Estados Unidos alberga algunos de los paisajes más extraordinarios del planeta, y su sistema de parques nacionales es, sin duda, uno de los patrimonios naturales más impresionantes del mundo. Con más de 60 parques distribuidos a lo largo del país, la red de espacios protegidos cubre desde los desiertos del suroeste hasta los bosques templados del noroeste, pasando por los humedales de Florida y las praderas del corazón del continente.
El Gran Cañón: la maravilla del Colorado
El Gran Cañón de Arizona es, quizás, el símbolo más reconocible de los parques nacionales estadounidenses. Tallado durante millones de años por el río Colorado, este abismo de más de 1,800 metros de profundidad y 446 kilómetros de longitud es una lección de geología a cielo abierto. Sus capas de roca multicolor cuentan la historia de la Tierra desde hace más de dos mil millones de años. El mirador de Horseshoe Bend, cerca de Page, Arizona, ofrece una de las vistas más fotografiadas del país, donde el río traza una perfecta herradura rodeada de acantilados rojizos.
Cada año, el Gran Cañón recibe a más de seis millones de visitantes que llegan de todos los rincones del mundo para contemplar su inmensidad. Las opciones para explorar el parque son múltiples: senderismo por los senderos del borde sur, rafting por el río Colorado, paseos a caballo o simplemente contemplar el amanecer desde uno de sus puntos panorámicos.
Yellowstone: el corazón volcánico de América
Yellowstone, el primer parque nacional del mundo, fundado en 1872, esconde bajo su superficie uno de los sistemas volcánicos más activos del planeta. Sus géiseres, aguas termales y fuentes hidrotermales crean paisajes de otro mundo. El famoso Old Faithful, que lanza chorros de agua hirviendo cada 90 minutos aproximadamente, es uno de los fenómenos naturales más visitados de Estados Unidos.
Pero Yellowstone no es solo geología. El parque alberga la mayor concentración de mamíferos grandes del continente: bisontes, osos grizzly, lobos, alces y pumas conviven en un ecosistema prácticamente intacto. La observación de fauna es una de las actividades más populares, especialmente en los valles del Lamar y Hayden.
Yosemite: catedrales de granito
En el corazón de la Sierra Nevada de California, el Valle de Yosemite es uno de los paisajes más fotografiados y pintados de la historia americana. Sus gigantescas paredes de granito —Half Dome, El Capitan— atraen a escaladores de élite de todo el mundo, mientras que sus cascadas, bosques de secuoyas milenarias y praderas alpinas seducen a millones de senderistas cada año.

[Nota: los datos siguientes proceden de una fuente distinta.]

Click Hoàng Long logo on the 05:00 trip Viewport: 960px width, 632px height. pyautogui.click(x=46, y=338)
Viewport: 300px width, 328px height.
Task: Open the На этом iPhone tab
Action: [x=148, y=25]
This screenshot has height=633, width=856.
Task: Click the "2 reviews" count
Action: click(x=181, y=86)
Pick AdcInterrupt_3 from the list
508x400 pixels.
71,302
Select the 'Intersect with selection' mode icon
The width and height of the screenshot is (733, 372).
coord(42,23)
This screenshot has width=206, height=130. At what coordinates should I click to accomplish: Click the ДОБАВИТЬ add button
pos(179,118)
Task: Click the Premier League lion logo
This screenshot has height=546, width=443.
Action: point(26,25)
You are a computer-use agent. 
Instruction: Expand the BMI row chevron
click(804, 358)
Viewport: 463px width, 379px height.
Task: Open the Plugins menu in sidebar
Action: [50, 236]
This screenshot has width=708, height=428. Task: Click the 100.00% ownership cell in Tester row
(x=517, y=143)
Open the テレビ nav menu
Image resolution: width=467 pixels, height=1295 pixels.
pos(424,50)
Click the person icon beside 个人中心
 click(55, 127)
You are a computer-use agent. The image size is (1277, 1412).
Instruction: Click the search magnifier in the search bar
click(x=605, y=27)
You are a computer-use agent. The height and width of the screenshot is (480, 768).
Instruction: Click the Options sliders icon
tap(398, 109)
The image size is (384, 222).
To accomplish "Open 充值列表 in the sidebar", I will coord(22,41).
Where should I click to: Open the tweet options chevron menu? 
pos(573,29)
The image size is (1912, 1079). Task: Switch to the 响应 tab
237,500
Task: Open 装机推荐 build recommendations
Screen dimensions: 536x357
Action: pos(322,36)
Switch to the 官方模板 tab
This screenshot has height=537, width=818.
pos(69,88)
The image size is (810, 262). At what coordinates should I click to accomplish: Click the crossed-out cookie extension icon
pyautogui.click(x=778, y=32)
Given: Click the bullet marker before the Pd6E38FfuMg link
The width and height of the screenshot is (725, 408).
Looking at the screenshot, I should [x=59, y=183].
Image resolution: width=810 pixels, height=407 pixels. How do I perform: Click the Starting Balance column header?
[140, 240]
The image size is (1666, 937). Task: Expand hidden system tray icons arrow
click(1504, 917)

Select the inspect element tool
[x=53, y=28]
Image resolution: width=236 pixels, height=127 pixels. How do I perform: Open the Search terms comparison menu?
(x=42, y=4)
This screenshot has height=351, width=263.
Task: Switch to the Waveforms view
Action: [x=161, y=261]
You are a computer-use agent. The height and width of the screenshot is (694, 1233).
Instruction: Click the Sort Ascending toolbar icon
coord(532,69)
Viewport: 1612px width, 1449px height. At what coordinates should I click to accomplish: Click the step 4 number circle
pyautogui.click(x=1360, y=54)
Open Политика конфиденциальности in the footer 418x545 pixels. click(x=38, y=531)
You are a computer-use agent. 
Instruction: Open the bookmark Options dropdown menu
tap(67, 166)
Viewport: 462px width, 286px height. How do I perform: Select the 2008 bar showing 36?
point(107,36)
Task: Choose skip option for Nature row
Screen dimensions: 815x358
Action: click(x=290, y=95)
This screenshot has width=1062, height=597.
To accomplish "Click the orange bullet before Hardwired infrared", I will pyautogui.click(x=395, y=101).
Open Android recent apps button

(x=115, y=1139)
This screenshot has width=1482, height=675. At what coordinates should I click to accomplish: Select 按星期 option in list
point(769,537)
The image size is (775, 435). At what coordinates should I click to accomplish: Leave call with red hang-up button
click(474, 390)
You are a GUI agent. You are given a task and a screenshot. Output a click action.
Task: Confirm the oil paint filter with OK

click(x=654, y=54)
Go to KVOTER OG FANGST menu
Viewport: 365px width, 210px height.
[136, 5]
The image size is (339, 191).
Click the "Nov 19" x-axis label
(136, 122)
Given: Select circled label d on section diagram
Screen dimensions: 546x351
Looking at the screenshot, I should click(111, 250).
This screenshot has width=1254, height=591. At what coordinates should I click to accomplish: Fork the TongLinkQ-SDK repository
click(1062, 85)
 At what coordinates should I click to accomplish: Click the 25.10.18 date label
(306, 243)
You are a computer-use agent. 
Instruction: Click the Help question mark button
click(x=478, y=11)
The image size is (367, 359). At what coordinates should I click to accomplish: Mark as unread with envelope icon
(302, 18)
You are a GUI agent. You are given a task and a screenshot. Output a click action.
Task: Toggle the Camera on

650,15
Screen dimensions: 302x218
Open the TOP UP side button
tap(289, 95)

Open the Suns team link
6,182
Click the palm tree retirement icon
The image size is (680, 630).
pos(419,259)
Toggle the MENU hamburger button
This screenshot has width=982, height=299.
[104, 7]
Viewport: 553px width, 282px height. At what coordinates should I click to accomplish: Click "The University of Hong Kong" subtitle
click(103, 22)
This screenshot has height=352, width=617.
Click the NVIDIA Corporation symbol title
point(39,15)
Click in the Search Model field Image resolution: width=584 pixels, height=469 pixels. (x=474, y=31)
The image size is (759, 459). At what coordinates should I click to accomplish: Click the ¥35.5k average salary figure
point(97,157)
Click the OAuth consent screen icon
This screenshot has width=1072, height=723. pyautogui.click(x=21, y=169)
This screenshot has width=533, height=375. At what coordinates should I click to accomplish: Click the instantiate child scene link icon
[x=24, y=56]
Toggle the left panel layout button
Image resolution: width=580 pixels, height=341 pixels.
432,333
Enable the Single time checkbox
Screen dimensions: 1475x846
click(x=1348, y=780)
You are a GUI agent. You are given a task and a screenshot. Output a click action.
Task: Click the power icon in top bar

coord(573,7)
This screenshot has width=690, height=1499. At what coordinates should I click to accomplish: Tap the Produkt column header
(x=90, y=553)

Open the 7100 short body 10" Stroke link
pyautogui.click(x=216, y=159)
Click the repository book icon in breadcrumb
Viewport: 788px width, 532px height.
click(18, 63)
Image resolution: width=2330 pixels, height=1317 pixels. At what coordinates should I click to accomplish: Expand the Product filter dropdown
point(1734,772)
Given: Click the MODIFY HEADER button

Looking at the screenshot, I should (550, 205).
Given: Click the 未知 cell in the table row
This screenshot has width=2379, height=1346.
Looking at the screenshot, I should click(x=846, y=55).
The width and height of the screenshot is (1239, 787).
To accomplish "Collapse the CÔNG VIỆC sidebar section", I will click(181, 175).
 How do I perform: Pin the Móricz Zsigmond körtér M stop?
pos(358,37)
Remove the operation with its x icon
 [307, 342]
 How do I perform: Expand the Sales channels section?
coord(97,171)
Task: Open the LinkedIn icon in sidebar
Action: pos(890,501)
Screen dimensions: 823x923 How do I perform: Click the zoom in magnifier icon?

Los Everglades: el río de hierba
En el extremo sur de Florida, los Everglades representan el ecosistema de humedales subtropicales más grande de Norteamérica. Declarado Patrimonio de la Humanidad por la UNESCO, este «río de hierba» es hogar de cocodrilos, manatíes, panteras de Florida y más de 350 especies de aves. Su frágil equilibrio ecológico está permanentemente amenazado por el avance urbano y el cambio climático, lo que lo convierte en uno de los ecosistemas más vulnerables del continente.
Cómo planificar una visita
El sistema de parques nacionales de Estados Unidos es accesible con el America the Beautiful Pass, una tarjeta anual que da acceso ilimitado a más de 2,000 áreas federales por menos de 80 dólares. La mayoría de los parques cuentan con campings, lodges históricos y centros de visitantes con información detallada sobre flora, fauna y rutas de senderismo.
La mejor época para visitar depende de cada parque: el Gran Cañón es espectacular en primavera y otoño, cuando las temperaturas son más moderadas; Yellowstone es ideal entre junio y septiembre; y los Everglades muestran su mayor riqueza faunística en la temporada seca de noviembre a abril.
Explorar los parques nacionales de Estados Unidos no es solo turismo: es un reencuentro con la naturaleza en su estado más puro, una oportunidad para comprender la vastedad y la diversidad de un continente que, a pesar de su industrialización, ha sabido preservar algunos de sus tesoros más preciados.